New palladium (II) complexes of thiosemicarbazones: Synthesis, DNA and HSA binding and cytotoxicity activity studies

Four palladium(II) complexes (I-IV) were synthesized by the reaction of 5-substitute salicylidene (-OCH3, -Br, - Cl, -NO2)-N-isopropyl-S-propyl thiosemicarbazones (LI-IV) with Li2[PdCl4] in ethanol. When 5-OCH3-N-isopropyl-S-propyl thiosemicarbazone (LI) was used as ligand, a [Pd(L)Cl2] complex (complex I) was obtained. In this complex, thiosemicarbazone behaved as bidentate ligand and coordinated to the palladium center with N and S atoms.

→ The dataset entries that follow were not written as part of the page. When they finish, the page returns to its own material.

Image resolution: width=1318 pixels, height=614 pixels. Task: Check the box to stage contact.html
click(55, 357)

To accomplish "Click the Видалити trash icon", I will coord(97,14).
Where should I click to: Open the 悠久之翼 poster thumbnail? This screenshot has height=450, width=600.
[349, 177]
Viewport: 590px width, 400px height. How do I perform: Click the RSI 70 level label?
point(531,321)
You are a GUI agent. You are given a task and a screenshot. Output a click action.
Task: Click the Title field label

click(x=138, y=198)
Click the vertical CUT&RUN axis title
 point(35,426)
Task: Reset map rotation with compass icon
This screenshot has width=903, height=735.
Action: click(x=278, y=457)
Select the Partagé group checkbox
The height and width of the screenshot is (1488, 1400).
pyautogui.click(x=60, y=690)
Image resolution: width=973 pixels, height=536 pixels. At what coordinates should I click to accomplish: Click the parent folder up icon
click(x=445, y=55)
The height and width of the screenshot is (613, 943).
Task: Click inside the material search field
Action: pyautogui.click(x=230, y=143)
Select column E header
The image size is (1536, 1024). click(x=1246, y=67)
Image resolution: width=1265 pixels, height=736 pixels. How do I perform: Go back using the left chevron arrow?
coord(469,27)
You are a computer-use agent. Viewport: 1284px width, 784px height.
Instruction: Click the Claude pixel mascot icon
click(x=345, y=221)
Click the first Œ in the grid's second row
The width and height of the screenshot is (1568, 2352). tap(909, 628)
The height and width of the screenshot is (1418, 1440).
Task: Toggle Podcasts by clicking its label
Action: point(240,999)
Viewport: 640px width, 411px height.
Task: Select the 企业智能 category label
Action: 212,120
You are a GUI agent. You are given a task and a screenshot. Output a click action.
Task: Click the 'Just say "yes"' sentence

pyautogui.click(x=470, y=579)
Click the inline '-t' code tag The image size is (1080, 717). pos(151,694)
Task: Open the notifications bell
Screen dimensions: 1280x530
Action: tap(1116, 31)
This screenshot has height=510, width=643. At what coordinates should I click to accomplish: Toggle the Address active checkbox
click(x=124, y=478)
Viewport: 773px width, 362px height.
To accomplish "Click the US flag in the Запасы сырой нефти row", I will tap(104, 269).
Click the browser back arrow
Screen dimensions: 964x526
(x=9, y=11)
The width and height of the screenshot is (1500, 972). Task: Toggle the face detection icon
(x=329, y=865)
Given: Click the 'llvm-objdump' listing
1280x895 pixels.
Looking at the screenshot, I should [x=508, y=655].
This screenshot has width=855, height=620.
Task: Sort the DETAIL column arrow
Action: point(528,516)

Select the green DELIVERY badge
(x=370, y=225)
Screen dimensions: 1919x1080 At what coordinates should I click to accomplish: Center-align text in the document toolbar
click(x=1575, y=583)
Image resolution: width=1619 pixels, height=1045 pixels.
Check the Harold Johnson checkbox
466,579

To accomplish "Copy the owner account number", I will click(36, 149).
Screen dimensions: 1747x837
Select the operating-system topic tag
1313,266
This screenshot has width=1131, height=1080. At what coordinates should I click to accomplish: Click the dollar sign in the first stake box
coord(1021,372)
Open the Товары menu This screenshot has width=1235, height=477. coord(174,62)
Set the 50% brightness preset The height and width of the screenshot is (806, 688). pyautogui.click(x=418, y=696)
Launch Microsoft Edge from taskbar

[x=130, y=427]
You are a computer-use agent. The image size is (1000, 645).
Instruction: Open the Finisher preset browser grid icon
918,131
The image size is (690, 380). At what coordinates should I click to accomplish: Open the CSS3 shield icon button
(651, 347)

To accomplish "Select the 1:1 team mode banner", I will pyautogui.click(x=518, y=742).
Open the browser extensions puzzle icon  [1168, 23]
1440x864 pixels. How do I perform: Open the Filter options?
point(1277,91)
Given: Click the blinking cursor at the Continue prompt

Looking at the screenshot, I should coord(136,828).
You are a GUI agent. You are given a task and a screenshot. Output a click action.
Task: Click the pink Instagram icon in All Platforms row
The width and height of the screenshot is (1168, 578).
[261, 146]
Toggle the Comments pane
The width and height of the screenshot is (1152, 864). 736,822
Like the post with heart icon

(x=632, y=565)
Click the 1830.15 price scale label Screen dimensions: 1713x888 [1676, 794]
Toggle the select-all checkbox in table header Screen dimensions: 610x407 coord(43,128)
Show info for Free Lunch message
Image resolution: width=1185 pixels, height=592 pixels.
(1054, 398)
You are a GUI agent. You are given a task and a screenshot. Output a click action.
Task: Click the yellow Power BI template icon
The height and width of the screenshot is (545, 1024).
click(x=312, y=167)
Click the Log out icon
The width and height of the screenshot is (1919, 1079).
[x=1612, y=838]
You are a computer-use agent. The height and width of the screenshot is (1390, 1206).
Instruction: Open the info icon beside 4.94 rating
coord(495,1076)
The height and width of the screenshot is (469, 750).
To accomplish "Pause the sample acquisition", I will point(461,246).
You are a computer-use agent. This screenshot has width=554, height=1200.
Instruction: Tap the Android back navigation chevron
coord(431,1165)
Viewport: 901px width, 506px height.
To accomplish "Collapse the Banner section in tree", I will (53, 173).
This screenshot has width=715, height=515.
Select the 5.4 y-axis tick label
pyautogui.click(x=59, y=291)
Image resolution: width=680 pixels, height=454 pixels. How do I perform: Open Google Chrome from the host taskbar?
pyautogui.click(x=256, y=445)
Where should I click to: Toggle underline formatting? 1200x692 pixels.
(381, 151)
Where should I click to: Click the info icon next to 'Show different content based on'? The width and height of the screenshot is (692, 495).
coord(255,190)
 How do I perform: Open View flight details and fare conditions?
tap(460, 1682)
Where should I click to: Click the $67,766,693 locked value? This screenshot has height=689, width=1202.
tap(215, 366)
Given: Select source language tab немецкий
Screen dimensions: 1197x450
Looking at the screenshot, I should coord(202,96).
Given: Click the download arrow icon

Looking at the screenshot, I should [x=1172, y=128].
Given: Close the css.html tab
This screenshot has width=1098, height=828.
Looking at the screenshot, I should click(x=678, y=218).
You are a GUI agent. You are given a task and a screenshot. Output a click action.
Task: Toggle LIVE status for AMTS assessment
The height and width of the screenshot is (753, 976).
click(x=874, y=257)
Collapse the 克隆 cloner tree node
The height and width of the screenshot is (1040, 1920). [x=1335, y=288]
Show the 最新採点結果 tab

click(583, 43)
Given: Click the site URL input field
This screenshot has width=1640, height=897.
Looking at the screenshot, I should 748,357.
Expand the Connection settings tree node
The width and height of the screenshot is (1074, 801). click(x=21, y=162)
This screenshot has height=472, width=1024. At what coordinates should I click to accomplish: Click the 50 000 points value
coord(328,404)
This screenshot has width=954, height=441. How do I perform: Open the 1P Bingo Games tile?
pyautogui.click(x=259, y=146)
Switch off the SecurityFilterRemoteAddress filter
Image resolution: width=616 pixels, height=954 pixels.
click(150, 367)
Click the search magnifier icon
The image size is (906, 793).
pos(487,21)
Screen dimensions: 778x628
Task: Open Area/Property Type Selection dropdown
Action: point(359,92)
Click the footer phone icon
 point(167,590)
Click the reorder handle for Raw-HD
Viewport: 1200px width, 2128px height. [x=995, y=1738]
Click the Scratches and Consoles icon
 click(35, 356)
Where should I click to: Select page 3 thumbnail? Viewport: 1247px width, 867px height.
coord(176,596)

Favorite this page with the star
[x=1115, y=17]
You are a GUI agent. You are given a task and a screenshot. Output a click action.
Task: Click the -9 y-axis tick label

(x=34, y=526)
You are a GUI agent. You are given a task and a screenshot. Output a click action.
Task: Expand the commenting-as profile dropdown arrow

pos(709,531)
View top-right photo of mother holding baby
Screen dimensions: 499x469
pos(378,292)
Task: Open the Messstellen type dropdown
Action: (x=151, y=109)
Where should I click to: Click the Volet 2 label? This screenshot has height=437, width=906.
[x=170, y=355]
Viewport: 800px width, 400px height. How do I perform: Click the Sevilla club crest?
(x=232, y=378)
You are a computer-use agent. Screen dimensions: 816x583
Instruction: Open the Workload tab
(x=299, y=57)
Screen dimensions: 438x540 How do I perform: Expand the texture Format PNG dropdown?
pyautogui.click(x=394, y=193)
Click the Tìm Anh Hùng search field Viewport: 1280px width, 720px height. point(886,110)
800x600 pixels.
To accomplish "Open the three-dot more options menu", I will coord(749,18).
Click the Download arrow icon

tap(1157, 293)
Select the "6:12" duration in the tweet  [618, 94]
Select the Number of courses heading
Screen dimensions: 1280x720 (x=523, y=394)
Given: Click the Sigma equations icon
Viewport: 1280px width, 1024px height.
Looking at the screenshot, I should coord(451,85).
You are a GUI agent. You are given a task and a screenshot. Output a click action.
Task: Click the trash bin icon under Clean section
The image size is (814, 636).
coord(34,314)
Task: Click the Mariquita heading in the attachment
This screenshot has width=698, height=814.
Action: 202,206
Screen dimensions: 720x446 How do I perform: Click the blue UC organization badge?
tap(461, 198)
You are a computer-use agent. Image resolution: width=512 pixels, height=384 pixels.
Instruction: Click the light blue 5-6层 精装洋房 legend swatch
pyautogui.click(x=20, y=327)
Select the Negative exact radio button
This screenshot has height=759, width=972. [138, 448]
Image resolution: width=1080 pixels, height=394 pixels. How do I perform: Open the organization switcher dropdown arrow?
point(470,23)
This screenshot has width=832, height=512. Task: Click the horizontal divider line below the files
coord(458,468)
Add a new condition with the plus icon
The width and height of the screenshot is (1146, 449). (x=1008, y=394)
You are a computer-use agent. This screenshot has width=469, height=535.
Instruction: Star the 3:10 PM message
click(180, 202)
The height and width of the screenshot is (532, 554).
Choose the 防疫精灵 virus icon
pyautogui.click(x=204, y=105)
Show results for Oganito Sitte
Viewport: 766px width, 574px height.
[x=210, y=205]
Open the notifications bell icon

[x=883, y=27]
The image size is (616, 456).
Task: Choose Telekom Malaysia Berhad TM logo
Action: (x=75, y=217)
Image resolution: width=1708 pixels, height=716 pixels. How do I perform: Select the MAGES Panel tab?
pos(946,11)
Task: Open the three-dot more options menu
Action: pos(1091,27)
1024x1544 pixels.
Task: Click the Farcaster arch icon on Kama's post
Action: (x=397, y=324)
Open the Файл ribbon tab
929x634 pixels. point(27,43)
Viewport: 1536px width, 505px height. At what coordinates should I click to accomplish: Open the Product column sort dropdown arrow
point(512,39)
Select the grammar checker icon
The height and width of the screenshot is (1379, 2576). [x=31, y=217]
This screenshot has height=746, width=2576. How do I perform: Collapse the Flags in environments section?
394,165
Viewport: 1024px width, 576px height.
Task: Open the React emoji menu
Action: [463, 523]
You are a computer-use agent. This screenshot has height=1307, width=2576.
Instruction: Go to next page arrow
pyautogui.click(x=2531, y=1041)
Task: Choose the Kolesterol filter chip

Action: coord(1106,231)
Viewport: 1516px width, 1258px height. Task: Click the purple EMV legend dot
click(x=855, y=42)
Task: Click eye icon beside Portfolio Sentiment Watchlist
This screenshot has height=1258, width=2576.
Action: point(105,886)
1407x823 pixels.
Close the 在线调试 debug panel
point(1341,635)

When other ligands, (-Br, -Cl and -NO2 substituent; respectively LII, LIII and LIV) were used, complexes with the general formula [Pd(L)Cl] and in which thiosemicarbazones behaved tridentate (with O, N and S atoms) were obtained. The ligands and complexes were characterized by using analytical and spectroscopic methods. The molecular structure of complex I was also identified by single crystal X-ray diffraction method which revealed that the Pd(II) central atom was coordinated by thiosemicarbazone ligand through N and S donor atoms and two additional chlorido ligands. All ligands and complexes were subjected to DNA and albumin binding studies, and their antioxidant properties have been evaluated. Complex I and the corresponding ligand LI as the most promising candidates have been selected for the cytotoxicity against the endometrial cancer cell line AN3CA.